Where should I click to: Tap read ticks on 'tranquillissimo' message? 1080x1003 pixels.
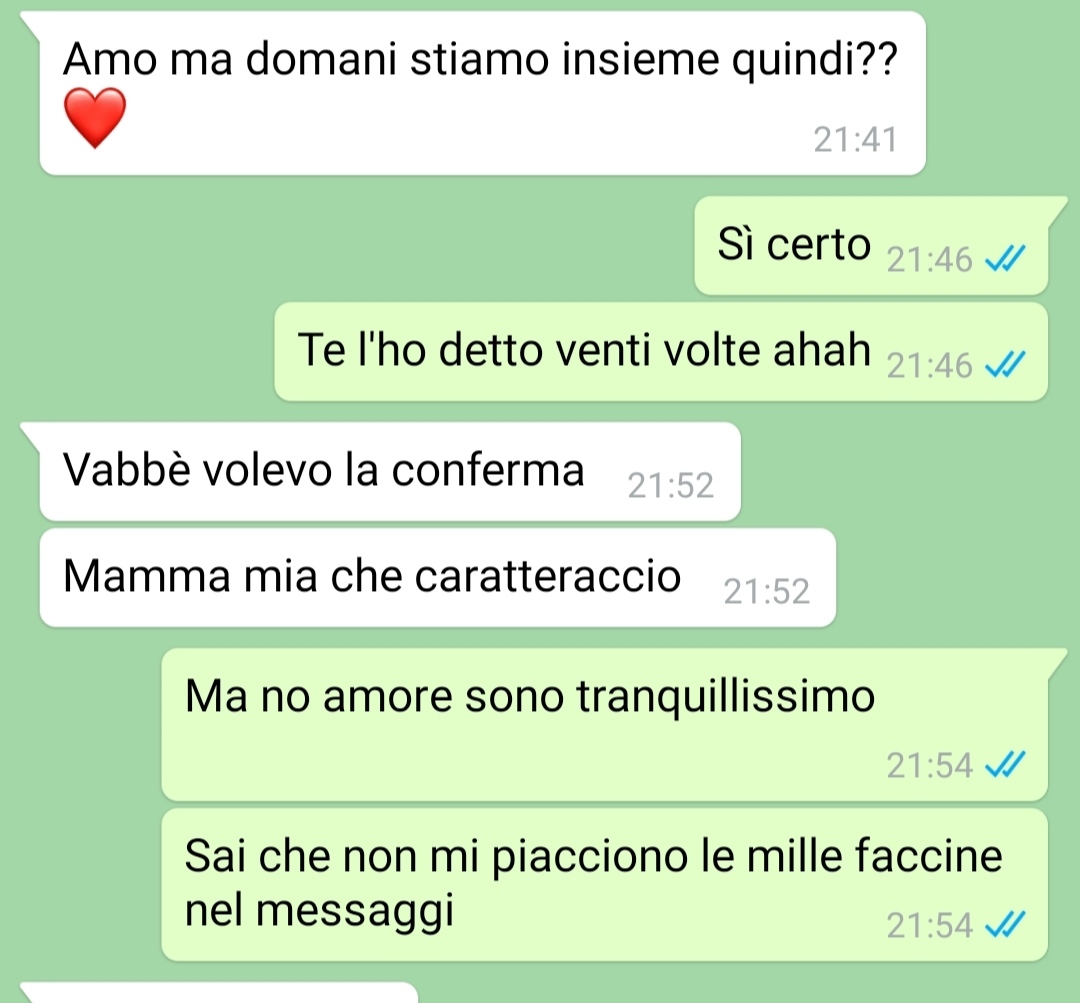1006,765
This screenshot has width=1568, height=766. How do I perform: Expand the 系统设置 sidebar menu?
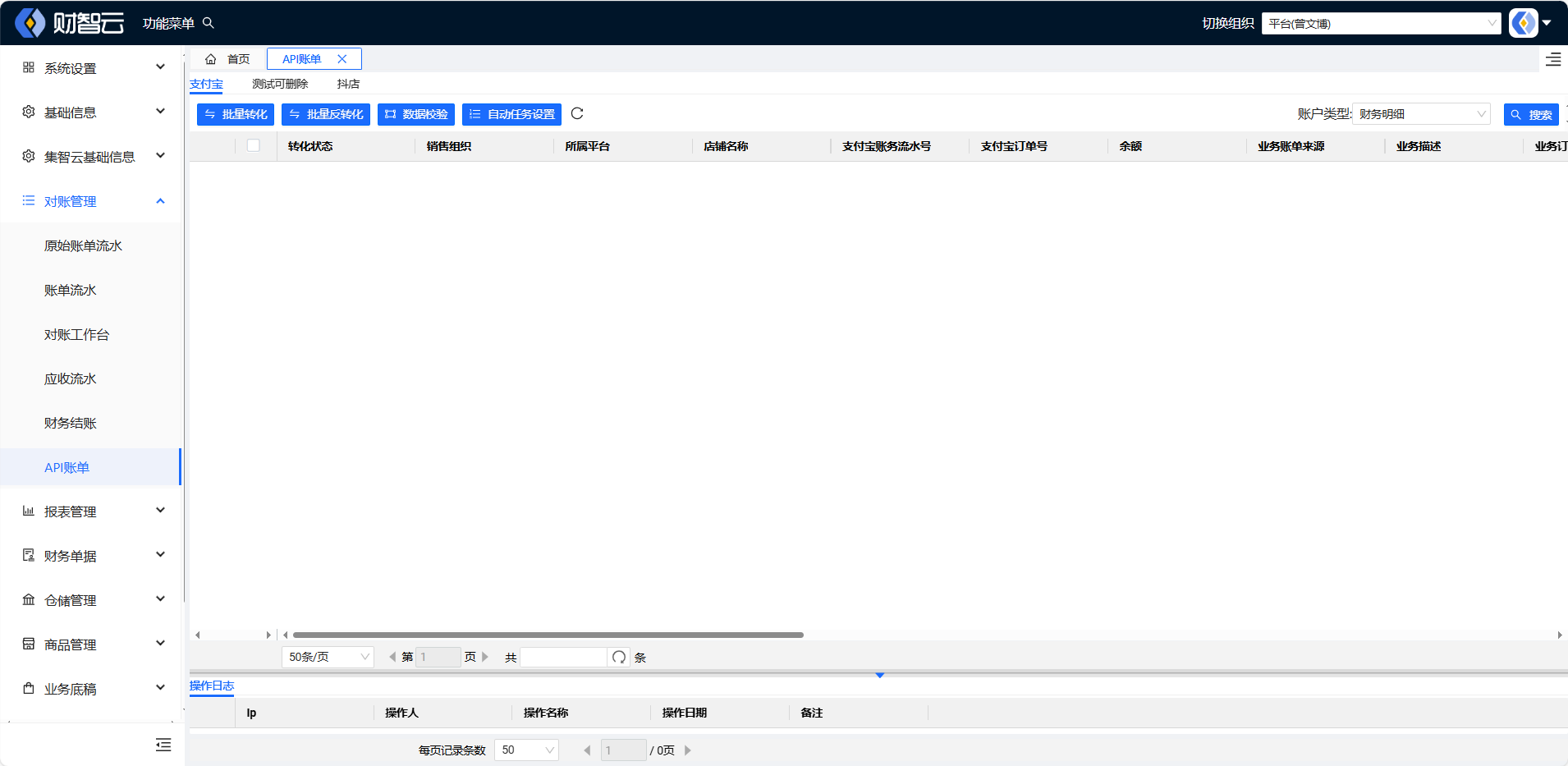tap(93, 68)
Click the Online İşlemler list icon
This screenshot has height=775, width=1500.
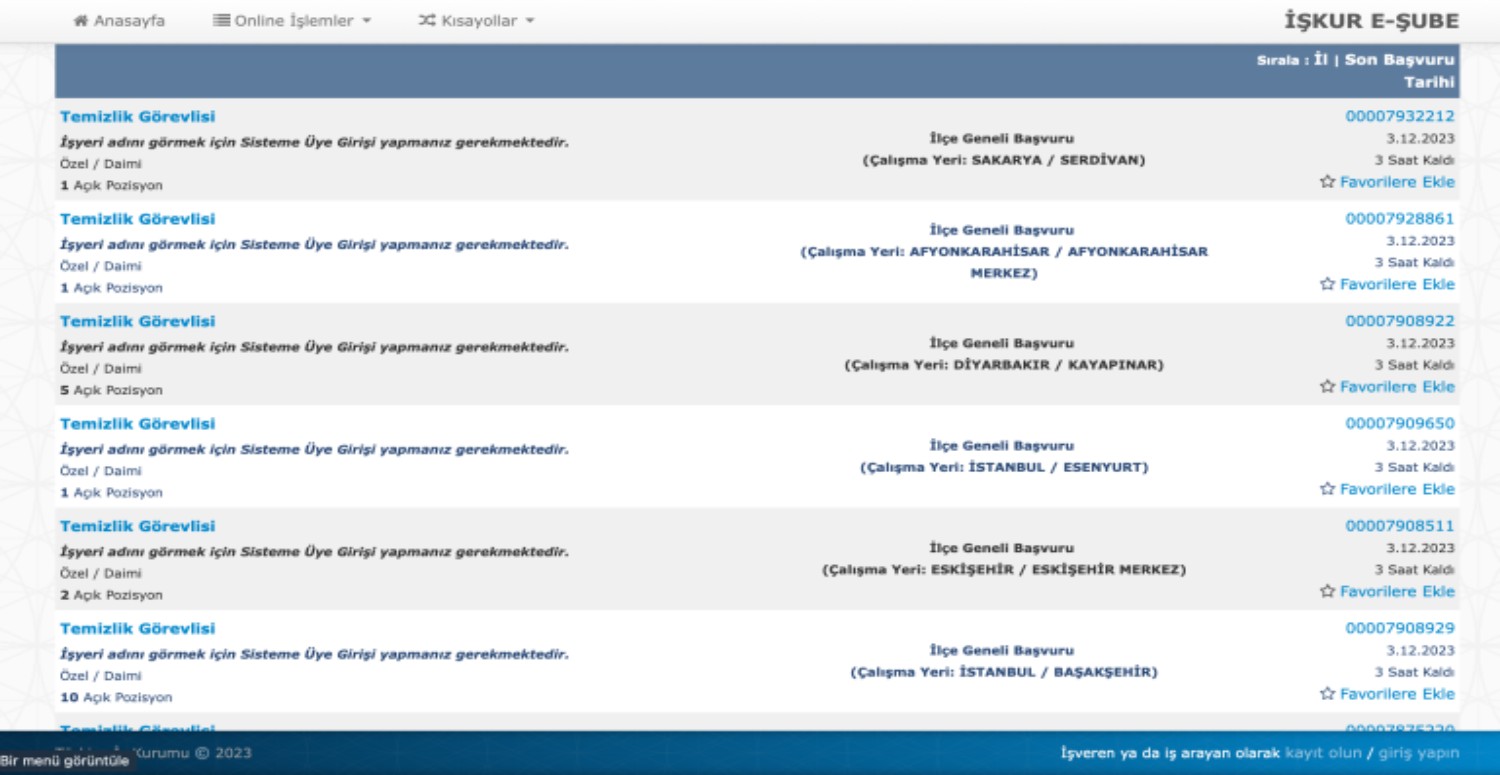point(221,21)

§

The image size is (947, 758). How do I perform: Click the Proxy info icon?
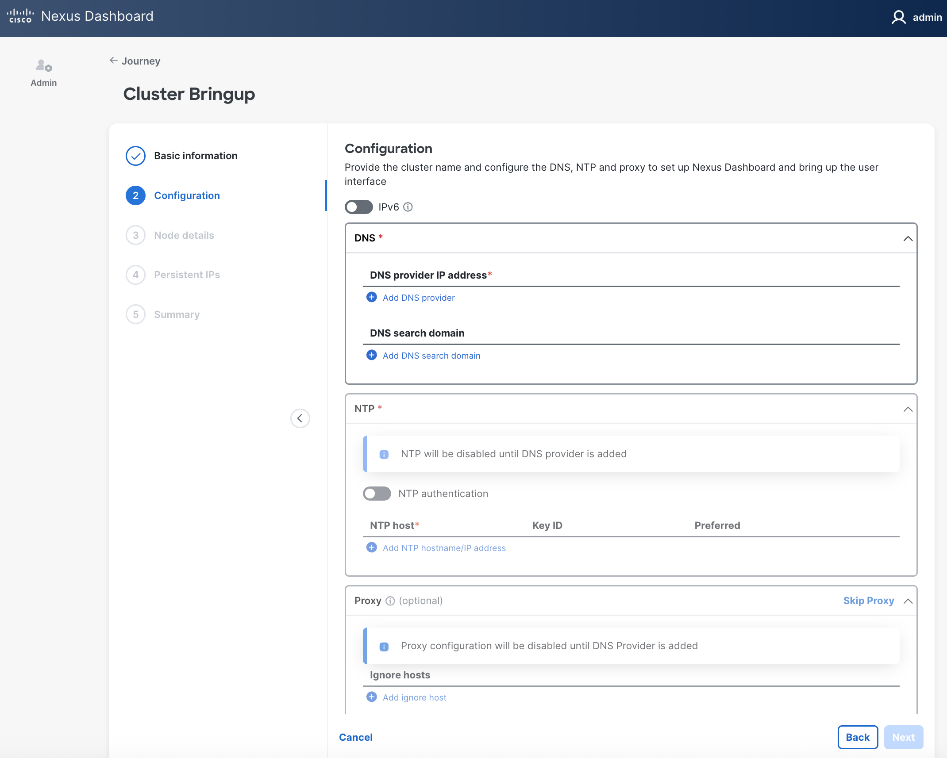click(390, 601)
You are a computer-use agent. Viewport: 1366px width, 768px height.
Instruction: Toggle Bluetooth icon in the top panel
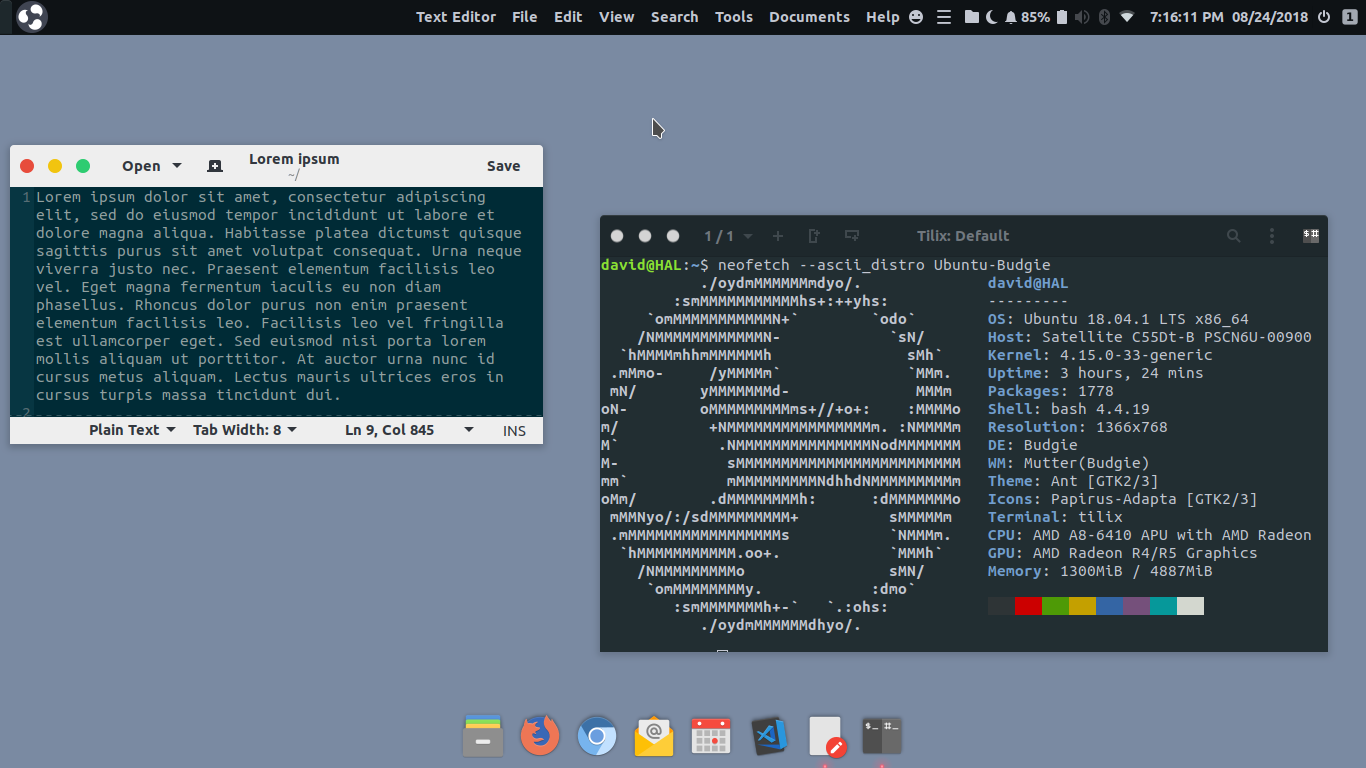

§

_EXERCISE PROMPT_. There is a line with "You are a computer-use" and a line with "Instruction: Toggle Bluetooth" above. Copy exactly those two lines and all lines between them, with nothing else.

_ANSWER SECTION_.
You are a computer-use agent. Viewport: 1366px width, 768px height.
Instruction: Toggle Bluetooth icon in the top panel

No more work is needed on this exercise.